Sem saber muito em que estágio sua vida está devido às mudanças drásticas, a protagonista ruma para o enfrentamento das consequências de suas decisões ao mesmo tempo que se vê atingida por um novo interesse amoroso, o encantador dono de restaurante Majid (Darius Homayoun). Ainda que leve em consideração todo o trauma que viveu, e diga a si mesma que precisa de um tempo para se recompor, a parte interna de Billie que acredita numa felicidade apenas possível na companhia de um homem, fala bem mais alto. Confusa, ainda impulsiva e nada curada da paixão avassaladora por Brad, ela lida também com o novo envolvimento e com o fato da maternidade influenciar no andamento ou não dessa história.

O roteiro nos acostuma a entender a protagonista como um caso quase que perdido e inesperado, o que felizmente cativa uma maior atenção no desenvolver de Sasha (Margaret Odette), melhor amiga da personagem principal. A escritora, uma mulher preta, quem construiu toda uma carreira de sucesso de forma independente e determinada por sua autonomia ganha um maior destaque com o retorno de um antigo amor, o doutor Kam (Cleo Anthony). É interessante assistir as reflexões que esse retorno causam a personagem, já que a mesma trabalha em seus livros a defesa da mulher desprendida, que não precisa de um homem para nada, entretanto se vê de cara com o amor verdadeiro.

Diferente de Billie, a jornada de Sasha prioriza a própria carreira e após anos anulando um desejo de compartilhar a vida com alguém, enxerga essa possibilidade sem precisar desistir de si mesma. Outro destaque fica para o personagem de Mike Vogel, Cooper. Se no início, soou que o divórcio com Bille não surtia efeito algum, não demora muito para a ideia ser refutada. Um homem ressentido, extremamente culpado (ainda que não reconheça) pelo fracasso do seu casamento traz múltiplas camadas para o personagem retirado ainda mais de sua zona de conforto como um homem apenas bom e responsável.

A ideia de um machismo velado é muito explícita neste núcleo, já que a decepção e a não aceitação de ser um dos motivos da separação, roubam a razão de Cooper e o levam a medidas extremas para provar a si mesmo que não há nada de errado com ele, mas há. Mike Vogel é o ponto alto em atuação aqui.

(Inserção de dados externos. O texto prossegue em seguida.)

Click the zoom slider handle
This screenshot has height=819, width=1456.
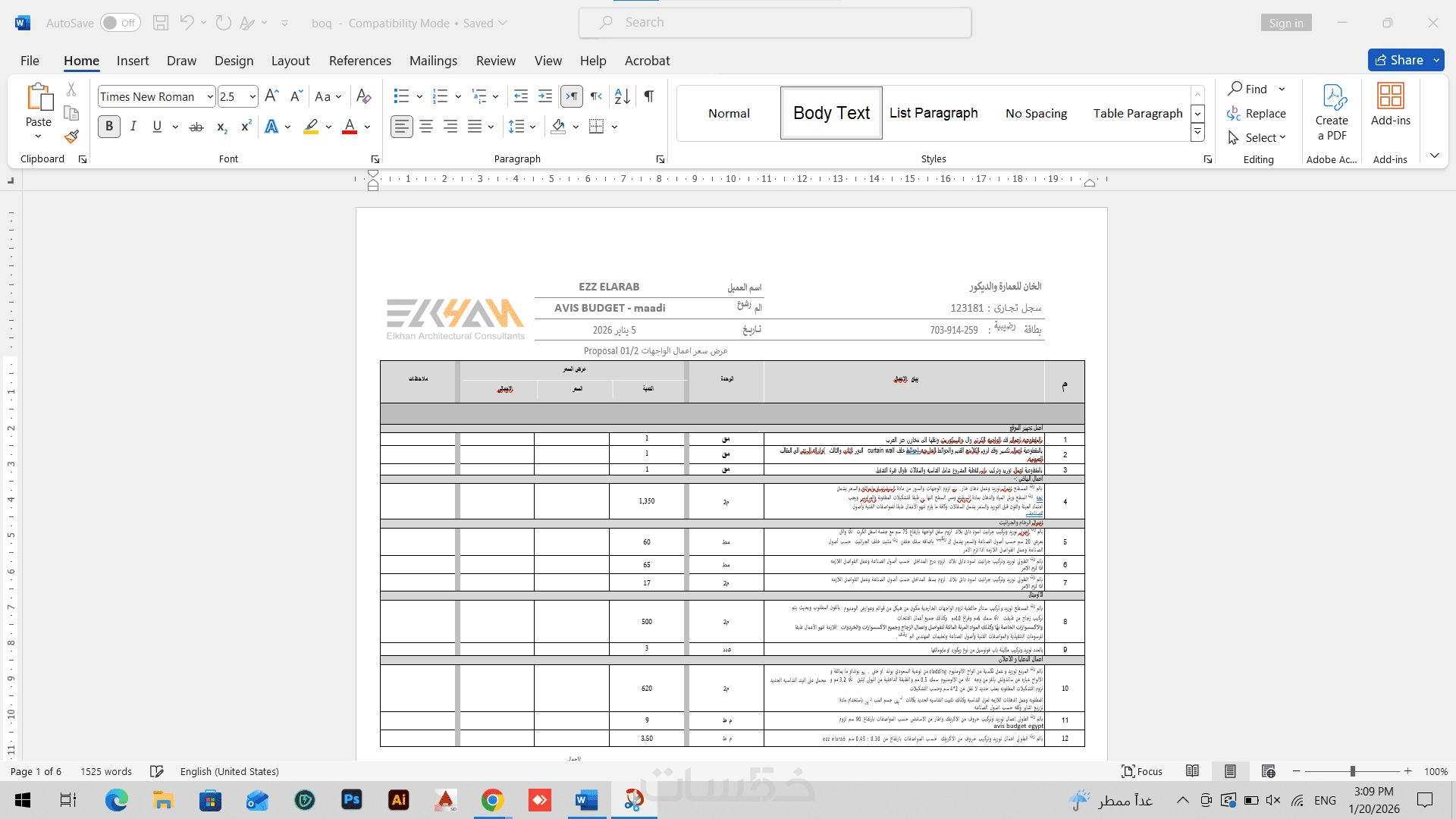click(x=1352, y=771)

Porém, ainda que tenha se renovado em trama e dado novos campos para todos os personagens, a série não só parece como regride tudo o que caminhou em seu desfecho. Antes mesmo, a aparição repentina das amigas casadas de Billie e o discurso de que foram influenciadas pelas atitudes dela, e o que se desenvolve de forma superficial com isso já mostraram a fraqueza do roteiro. Entretanto, o que podia ser relevado fica imperdoável com os trajetos que toma o último episódio em específico.

Todos os problemas de todos os núcleos apresentados serem resolvidos e terem um final feliz chega a ser medonho e até preguiçoso a nível de coerência e criatividade. Isso porque, as soluções vieram de forma quase instantânea. O roteiro atropelou tudo o que construiu de novo durante a temporada inteira e estacionou no óbvio. Algumas críticas mencionam a participação discreta de Adam Demos, como Brad, na temporada, mas a verdade é que a chegada mais incisiva do personagem dele e a proposta que carregava foi o que contribuiu para esta decadência.